EXERCISE BRIEF – Write out the stretch of lines below that begins at the line with "Task: Open the Cette" and ends at the line with "Given: Reply to", including both, exactly as given and nothing more.

Dataset records –
-=-=-=-=-
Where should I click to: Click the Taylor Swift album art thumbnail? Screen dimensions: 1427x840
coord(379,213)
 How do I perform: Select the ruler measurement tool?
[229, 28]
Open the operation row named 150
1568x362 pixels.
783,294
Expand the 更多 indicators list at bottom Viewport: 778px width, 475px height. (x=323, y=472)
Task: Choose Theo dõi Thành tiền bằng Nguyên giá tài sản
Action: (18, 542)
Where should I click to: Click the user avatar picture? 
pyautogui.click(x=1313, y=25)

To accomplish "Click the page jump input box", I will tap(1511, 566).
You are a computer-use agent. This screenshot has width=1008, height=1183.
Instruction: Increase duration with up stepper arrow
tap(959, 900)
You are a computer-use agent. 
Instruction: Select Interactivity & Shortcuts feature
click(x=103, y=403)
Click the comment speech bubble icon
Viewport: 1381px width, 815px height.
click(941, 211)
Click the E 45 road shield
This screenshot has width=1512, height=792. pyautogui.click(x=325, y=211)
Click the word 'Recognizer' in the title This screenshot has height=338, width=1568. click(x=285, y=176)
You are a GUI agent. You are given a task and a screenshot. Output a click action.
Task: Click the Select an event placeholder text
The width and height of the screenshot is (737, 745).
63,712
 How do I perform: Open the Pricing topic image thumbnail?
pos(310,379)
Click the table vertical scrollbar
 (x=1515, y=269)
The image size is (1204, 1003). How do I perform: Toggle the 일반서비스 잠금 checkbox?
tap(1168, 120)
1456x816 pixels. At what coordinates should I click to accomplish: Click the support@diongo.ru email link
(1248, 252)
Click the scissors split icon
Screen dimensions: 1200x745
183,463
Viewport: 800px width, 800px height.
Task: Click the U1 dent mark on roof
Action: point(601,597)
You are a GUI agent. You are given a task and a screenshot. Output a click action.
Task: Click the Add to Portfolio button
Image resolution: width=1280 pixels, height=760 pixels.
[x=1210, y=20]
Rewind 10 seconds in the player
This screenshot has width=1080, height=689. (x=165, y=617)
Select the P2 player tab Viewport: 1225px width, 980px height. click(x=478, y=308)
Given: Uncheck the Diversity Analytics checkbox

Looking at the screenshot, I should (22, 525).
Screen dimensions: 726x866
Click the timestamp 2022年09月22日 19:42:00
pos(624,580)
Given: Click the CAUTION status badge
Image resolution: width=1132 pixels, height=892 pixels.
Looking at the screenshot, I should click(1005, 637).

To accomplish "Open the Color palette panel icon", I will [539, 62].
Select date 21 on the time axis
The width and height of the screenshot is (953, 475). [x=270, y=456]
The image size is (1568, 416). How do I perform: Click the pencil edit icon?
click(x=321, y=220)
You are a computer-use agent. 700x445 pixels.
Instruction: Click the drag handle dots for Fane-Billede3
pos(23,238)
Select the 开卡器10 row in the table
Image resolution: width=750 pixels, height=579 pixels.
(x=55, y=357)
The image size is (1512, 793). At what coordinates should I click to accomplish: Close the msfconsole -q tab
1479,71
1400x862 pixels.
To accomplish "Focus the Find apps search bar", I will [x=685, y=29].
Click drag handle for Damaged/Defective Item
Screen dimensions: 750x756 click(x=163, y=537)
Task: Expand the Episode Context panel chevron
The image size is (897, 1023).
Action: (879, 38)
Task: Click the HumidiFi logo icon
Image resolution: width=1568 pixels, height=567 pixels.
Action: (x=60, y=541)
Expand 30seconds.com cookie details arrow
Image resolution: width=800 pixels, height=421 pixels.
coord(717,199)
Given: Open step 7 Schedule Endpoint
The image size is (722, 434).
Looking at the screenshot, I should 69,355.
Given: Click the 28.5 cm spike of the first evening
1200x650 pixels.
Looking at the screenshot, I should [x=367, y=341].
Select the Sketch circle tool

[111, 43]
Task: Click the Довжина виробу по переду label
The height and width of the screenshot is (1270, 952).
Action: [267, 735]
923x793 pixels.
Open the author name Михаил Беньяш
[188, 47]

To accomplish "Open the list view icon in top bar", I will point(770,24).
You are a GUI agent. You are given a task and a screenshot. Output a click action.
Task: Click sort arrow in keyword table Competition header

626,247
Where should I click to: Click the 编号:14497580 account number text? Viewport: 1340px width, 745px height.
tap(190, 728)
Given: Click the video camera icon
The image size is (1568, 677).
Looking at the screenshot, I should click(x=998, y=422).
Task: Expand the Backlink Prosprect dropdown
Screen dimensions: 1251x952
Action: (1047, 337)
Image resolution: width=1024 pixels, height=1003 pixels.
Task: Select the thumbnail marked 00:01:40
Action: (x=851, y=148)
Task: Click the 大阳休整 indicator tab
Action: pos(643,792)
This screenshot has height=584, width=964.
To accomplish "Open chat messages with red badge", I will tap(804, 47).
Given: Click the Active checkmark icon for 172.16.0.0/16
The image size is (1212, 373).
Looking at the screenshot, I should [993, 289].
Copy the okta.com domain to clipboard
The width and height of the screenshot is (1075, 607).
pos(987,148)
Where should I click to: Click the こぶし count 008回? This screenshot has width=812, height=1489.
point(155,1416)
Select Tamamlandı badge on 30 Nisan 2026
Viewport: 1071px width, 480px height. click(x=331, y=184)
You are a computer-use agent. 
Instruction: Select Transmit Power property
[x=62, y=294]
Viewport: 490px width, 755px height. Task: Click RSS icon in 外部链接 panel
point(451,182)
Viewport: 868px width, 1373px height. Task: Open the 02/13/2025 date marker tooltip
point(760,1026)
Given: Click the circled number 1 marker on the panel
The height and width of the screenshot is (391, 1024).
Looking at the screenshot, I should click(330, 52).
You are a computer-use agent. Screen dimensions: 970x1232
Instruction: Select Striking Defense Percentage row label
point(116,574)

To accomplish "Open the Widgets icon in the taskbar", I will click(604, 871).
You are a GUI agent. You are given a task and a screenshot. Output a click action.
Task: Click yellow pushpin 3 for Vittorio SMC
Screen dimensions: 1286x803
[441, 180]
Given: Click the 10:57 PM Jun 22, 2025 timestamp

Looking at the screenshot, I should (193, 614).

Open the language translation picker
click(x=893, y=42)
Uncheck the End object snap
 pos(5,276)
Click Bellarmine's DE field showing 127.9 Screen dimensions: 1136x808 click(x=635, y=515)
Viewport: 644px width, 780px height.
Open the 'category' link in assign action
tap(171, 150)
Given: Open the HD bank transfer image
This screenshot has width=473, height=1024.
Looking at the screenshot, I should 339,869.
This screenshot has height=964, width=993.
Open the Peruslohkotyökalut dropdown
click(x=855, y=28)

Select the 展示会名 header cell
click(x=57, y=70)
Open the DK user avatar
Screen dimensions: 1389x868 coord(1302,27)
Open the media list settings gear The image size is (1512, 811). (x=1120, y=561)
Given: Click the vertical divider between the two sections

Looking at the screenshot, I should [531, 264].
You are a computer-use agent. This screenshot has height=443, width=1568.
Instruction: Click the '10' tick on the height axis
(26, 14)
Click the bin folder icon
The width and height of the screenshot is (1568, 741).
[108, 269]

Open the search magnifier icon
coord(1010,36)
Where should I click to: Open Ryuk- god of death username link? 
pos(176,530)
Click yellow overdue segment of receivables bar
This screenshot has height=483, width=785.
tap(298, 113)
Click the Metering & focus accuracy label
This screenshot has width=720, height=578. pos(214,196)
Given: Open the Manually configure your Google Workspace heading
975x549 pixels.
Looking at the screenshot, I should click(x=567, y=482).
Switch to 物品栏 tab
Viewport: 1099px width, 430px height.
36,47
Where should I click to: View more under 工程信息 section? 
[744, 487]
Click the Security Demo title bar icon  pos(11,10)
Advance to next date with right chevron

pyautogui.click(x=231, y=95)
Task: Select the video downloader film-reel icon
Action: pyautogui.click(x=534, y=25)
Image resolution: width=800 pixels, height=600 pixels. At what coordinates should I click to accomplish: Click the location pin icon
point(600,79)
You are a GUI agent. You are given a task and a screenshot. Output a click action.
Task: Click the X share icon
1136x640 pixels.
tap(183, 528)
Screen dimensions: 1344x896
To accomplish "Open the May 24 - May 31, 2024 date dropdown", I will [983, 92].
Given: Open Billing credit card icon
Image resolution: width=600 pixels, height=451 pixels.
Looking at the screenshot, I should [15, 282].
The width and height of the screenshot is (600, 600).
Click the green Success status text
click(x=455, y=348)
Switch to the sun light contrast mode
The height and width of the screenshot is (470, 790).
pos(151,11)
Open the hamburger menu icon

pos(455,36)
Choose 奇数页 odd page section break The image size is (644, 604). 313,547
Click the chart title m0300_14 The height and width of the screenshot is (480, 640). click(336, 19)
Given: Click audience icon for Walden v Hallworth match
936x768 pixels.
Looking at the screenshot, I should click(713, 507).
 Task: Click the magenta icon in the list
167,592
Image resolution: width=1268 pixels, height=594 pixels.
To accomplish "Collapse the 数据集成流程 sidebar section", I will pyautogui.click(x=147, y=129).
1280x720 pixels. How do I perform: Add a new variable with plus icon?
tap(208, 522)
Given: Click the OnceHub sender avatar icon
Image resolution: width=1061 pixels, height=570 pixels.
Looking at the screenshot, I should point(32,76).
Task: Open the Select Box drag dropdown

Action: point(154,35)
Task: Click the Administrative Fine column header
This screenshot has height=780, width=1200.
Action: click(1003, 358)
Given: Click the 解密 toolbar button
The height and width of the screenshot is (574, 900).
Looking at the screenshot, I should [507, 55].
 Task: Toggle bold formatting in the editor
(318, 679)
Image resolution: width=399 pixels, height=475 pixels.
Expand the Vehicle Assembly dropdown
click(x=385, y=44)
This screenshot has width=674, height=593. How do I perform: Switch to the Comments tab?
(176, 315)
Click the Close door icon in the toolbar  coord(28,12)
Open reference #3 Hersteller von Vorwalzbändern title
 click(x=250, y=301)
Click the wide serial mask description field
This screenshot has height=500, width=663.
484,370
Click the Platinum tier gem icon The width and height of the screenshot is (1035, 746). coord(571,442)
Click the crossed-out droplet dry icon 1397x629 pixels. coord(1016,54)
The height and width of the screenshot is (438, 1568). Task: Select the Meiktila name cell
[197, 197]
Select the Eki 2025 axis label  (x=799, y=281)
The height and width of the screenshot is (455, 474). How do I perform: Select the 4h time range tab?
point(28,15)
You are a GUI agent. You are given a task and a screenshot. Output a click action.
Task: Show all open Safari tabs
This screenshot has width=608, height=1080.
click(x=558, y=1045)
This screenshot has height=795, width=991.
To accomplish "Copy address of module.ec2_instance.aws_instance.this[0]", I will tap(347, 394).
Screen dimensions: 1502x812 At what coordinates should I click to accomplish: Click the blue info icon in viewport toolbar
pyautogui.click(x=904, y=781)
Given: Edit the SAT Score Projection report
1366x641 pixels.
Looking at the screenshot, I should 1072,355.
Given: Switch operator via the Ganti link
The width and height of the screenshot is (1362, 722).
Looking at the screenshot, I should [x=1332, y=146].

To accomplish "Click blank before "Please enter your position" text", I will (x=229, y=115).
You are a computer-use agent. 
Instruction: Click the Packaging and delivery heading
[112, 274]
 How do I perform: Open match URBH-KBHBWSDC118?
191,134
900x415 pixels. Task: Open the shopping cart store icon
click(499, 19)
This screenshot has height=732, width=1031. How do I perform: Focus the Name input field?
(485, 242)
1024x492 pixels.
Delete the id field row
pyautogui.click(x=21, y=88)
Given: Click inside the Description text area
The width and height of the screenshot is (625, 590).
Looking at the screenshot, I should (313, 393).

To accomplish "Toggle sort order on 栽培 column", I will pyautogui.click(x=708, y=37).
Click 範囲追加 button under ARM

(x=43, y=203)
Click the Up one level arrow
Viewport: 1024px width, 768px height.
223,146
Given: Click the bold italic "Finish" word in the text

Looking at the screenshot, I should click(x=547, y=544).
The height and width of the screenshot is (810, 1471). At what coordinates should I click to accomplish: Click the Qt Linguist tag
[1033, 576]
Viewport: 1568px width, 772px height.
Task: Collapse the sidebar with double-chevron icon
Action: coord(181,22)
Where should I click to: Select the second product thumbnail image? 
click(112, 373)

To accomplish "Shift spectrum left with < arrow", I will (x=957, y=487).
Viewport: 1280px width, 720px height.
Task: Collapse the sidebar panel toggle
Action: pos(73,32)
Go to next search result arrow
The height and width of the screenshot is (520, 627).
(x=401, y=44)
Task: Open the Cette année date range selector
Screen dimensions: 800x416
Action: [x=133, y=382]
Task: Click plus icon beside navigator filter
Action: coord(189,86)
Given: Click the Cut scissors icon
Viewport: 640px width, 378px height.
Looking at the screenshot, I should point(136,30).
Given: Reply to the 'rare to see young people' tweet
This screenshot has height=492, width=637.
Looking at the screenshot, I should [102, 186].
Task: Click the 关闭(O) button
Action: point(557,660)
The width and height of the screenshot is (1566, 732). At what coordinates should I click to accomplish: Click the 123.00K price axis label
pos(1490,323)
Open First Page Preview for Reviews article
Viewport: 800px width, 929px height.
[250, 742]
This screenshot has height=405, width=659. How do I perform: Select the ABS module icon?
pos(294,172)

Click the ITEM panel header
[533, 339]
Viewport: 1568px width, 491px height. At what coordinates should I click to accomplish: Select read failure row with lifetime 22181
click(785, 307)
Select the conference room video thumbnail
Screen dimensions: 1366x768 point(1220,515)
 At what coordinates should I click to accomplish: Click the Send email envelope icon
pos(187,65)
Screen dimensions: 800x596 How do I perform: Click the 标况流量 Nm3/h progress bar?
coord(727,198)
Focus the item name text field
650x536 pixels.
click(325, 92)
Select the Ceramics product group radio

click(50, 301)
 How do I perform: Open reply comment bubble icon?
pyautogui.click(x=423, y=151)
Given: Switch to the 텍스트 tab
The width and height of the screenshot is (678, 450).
-=-=-=-=-
OUTPUT FOR THIS TASK –
Task: Open the Cette année date range selector
Screen dimensions: 800x416
Action: [x=133, y=382]
Task: Click plus icon beside navigator filter
Action: coord(189,86)
Given: Click the Cut scissors icon
Viewport: 640px width, 378px height.
Looking at the screenshot, I should point(136,30).
Given: Reply to the 'rare to see young people' tweet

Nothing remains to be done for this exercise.